En clair, les succursales seraient plus strictement encadrées dans la mesure où elles font juridiquement partie d'une entité bancaire américaine. A contrario, les filiales sont généralement capitalisées de manière distincte. Les régulateurs étrangers pourraient alors prendre le relais dans la mesure où la CFTC juge leur régime de supervision comparable. Un mécanisme présenté le 2 mai par Gary Gensler, lors de la réunion annuelle de l'Association internationale des swaps et dérivés (Isda), sous l'expression de «conformité substituée».

Tous les établissements n'ont pas fait le même choix. Citigroup dit opérer via «une combinaison de succursales et de filiales», tandis que Morgan Stanley traiterait la majeure partie de cette activité au travers de filiales. Avec JPMorgan, Bank of America et Goldman Sachs, ces cinq holdings bancaires représentent 95% du marché américain des dérivés de gré à gré. Un marché estimé en montant notionnel à 304.000 milliards de dollars, selon l'Office of the Comptroller of the Currency (OCC).

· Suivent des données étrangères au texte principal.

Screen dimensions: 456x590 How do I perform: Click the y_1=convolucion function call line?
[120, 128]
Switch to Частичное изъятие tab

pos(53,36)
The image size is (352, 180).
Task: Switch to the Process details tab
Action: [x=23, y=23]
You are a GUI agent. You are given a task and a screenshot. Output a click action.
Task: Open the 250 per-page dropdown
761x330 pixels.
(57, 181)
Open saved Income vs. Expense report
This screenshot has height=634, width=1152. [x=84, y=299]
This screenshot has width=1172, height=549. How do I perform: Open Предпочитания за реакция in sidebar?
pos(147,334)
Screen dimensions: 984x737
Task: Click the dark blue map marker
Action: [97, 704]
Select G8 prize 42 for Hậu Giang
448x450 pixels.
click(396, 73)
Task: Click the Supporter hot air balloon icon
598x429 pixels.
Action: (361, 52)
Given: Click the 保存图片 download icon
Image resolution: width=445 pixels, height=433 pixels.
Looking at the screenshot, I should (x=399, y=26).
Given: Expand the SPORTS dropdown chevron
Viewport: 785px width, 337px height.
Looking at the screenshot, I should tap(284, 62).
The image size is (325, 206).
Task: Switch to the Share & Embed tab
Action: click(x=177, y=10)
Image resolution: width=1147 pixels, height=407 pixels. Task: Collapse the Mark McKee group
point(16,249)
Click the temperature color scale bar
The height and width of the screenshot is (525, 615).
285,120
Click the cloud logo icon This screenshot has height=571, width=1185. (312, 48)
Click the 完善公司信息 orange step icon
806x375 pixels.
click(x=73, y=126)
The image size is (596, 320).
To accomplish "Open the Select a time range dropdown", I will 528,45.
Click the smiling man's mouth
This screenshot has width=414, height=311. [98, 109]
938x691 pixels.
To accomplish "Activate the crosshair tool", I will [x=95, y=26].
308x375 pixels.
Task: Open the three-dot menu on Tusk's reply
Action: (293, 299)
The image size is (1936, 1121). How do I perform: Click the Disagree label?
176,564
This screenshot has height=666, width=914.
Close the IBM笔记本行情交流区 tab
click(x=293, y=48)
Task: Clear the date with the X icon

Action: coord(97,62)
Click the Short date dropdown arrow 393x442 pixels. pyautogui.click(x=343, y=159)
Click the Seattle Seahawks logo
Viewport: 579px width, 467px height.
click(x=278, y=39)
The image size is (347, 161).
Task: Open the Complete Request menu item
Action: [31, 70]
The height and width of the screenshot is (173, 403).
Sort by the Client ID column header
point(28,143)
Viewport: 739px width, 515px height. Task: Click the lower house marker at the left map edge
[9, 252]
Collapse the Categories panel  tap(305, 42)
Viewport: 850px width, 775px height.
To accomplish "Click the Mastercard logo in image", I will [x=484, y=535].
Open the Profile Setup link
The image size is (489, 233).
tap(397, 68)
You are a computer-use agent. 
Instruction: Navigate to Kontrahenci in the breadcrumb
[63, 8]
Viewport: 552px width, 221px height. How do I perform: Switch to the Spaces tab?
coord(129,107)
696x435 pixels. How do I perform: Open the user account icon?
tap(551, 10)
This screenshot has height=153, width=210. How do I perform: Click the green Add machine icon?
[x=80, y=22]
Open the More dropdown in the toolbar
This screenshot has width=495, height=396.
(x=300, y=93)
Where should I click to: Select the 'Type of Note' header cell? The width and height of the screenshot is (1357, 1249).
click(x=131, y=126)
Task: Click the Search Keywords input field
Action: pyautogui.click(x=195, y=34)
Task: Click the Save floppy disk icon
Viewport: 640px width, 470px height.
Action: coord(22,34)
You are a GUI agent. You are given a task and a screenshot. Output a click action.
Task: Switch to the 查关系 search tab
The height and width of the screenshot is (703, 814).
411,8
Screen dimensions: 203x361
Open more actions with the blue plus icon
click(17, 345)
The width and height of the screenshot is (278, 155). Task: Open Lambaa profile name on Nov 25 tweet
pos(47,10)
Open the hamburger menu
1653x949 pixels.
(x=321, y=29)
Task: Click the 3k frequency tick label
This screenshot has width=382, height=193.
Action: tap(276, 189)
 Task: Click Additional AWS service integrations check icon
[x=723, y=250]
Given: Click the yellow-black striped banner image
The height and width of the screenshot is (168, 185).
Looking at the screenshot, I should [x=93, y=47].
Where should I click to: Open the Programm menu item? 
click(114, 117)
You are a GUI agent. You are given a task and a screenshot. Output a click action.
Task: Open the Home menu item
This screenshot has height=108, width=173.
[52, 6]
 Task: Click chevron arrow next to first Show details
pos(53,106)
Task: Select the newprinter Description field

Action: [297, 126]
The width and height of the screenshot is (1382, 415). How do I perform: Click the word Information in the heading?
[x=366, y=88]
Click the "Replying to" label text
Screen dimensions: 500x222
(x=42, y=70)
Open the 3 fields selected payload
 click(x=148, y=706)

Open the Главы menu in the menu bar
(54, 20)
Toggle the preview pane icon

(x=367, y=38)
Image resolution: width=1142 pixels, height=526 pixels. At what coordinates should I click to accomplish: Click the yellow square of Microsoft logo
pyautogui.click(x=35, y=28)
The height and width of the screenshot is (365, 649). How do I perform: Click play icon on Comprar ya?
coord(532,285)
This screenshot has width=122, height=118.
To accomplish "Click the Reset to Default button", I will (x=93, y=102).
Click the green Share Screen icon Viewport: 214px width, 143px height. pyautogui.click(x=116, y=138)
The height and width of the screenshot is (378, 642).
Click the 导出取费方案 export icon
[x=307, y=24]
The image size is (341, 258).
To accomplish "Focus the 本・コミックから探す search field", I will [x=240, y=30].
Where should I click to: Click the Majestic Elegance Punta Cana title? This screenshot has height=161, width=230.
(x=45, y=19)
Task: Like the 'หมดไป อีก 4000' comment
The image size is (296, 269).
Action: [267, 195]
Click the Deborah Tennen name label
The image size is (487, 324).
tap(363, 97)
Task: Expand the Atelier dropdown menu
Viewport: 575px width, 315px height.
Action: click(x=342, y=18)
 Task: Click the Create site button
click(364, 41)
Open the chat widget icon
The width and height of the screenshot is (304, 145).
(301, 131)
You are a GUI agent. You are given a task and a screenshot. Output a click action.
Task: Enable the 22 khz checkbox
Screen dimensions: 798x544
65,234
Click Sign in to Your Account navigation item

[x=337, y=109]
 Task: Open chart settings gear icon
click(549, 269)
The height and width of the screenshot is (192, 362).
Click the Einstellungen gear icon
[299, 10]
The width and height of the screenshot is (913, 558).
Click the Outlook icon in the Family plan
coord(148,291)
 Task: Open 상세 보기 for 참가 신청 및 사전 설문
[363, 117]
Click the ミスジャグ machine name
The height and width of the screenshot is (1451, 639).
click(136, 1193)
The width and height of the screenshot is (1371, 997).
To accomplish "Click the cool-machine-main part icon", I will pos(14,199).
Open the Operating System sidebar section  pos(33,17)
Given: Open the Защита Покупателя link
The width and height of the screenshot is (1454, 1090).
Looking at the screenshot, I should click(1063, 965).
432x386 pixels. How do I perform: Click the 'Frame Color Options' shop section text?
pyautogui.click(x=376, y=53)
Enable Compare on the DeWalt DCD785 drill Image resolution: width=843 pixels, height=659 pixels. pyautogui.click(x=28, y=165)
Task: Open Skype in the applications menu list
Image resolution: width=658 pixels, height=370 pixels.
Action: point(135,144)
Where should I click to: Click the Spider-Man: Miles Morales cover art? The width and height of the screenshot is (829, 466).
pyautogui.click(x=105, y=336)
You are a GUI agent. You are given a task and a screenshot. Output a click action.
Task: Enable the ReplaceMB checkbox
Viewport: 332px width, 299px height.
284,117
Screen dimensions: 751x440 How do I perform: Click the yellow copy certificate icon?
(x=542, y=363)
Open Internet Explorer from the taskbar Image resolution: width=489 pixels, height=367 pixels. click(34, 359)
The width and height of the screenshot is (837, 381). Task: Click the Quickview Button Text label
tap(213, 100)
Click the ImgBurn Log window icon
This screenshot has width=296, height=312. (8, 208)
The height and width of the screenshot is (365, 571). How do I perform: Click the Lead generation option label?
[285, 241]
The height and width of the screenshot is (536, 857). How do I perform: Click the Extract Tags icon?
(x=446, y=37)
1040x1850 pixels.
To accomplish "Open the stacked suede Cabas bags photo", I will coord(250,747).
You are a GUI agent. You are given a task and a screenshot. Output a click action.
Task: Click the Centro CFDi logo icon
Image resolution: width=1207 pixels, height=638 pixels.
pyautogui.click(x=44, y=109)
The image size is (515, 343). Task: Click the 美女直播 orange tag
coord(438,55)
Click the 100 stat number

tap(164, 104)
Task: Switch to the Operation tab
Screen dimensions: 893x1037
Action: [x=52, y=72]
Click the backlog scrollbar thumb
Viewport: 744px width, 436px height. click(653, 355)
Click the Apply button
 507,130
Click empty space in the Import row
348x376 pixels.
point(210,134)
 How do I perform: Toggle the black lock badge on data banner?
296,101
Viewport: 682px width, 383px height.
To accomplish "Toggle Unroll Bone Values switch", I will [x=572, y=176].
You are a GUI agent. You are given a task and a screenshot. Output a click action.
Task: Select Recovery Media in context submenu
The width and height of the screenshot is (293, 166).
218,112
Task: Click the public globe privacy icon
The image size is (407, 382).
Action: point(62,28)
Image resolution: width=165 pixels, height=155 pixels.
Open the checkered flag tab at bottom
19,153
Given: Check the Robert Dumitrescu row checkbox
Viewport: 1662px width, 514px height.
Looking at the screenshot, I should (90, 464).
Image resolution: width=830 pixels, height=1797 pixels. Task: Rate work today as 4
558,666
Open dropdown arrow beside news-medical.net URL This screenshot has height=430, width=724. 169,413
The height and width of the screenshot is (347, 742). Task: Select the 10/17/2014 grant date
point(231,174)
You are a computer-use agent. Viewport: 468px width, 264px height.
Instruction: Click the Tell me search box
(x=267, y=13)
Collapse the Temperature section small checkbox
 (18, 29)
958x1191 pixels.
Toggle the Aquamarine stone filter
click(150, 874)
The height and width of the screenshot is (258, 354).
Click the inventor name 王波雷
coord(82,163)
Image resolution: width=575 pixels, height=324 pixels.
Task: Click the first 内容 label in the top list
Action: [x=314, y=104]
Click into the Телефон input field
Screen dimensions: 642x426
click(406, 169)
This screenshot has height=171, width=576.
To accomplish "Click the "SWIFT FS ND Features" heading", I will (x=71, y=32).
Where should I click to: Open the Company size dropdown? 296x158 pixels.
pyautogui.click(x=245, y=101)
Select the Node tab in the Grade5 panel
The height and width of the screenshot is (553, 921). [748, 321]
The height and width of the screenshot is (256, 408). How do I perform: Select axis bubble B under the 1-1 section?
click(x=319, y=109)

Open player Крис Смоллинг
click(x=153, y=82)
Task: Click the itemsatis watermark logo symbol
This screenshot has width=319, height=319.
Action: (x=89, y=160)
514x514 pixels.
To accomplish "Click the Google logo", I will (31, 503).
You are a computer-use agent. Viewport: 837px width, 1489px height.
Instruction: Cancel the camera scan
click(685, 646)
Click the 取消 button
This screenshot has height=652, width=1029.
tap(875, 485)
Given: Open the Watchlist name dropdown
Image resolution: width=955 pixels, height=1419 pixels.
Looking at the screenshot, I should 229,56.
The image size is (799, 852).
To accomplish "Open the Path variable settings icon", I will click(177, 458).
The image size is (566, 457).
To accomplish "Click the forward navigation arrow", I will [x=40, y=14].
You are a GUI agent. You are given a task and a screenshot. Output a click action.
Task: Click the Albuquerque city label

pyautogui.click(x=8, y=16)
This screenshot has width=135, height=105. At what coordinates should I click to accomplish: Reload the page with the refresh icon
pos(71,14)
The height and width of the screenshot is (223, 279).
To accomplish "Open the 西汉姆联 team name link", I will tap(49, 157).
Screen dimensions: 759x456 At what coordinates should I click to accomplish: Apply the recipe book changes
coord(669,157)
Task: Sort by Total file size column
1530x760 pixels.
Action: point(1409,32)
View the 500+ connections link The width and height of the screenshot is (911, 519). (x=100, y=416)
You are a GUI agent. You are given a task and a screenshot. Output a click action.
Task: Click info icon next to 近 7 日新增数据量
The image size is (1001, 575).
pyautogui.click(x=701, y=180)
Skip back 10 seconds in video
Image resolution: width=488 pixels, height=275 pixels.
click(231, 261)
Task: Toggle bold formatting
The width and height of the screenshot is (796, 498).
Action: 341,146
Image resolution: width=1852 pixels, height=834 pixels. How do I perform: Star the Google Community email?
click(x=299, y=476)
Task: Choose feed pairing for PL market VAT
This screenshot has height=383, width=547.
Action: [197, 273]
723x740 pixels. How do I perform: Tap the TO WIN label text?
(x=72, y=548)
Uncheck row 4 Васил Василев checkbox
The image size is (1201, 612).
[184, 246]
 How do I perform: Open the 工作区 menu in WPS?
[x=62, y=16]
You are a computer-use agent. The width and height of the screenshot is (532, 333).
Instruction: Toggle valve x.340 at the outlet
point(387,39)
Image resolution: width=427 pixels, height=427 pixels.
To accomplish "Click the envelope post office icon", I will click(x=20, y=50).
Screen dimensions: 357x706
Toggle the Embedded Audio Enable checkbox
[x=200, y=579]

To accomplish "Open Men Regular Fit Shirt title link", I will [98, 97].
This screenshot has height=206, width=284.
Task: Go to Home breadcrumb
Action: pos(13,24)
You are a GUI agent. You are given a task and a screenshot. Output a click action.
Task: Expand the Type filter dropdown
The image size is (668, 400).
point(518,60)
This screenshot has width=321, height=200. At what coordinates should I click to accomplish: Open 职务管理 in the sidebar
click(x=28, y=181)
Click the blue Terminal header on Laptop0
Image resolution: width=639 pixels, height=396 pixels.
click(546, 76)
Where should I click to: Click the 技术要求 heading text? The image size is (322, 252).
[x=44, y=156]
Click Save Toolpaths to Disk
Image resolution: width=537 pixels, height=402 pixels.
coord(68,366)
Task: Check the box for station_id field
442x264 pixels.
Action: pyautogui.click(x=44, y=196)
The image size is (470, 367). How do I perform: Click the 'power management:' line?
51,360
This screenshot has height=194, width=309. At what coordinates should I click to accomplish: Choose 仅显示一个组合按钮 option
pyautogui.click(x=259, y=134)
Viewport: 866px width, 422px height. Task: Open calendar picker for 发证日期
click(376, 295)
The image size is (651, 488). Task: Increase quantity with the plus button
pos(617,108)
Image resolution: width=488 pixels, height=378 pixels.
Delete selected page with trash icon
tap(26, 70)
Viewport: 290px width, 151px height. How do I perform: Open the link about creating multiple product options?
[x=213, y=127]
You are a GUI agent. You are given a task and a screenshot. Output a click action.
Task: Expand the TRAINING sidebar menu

La tâche ne serait pas aisée pour la CFTC. «Il y a une continuité de relations entre les filiales et leur maison-mère», estime Craig Pirrong, professeur de finance à l'université d'Houston. «Tracer des lignes claires entre elles est donc difficile», ajoute-t-il. La CFTC prendra position via la proposition d'une directive qui sera soumise à consultation publique avant de faire l'objet d'un vote final. Mais soumise à une forte pression de la part des acteurs du marché, elle a reporté hier le vote d'une proposition controversée qui exigerait qu'au moins 85% du trading d'un contrat se déroule sur une place de marché centralisée. La date de mise en conformité avec la nouvelle réglementatuion a été une nouvelle fois repoussée, au 31 décembre de cette année.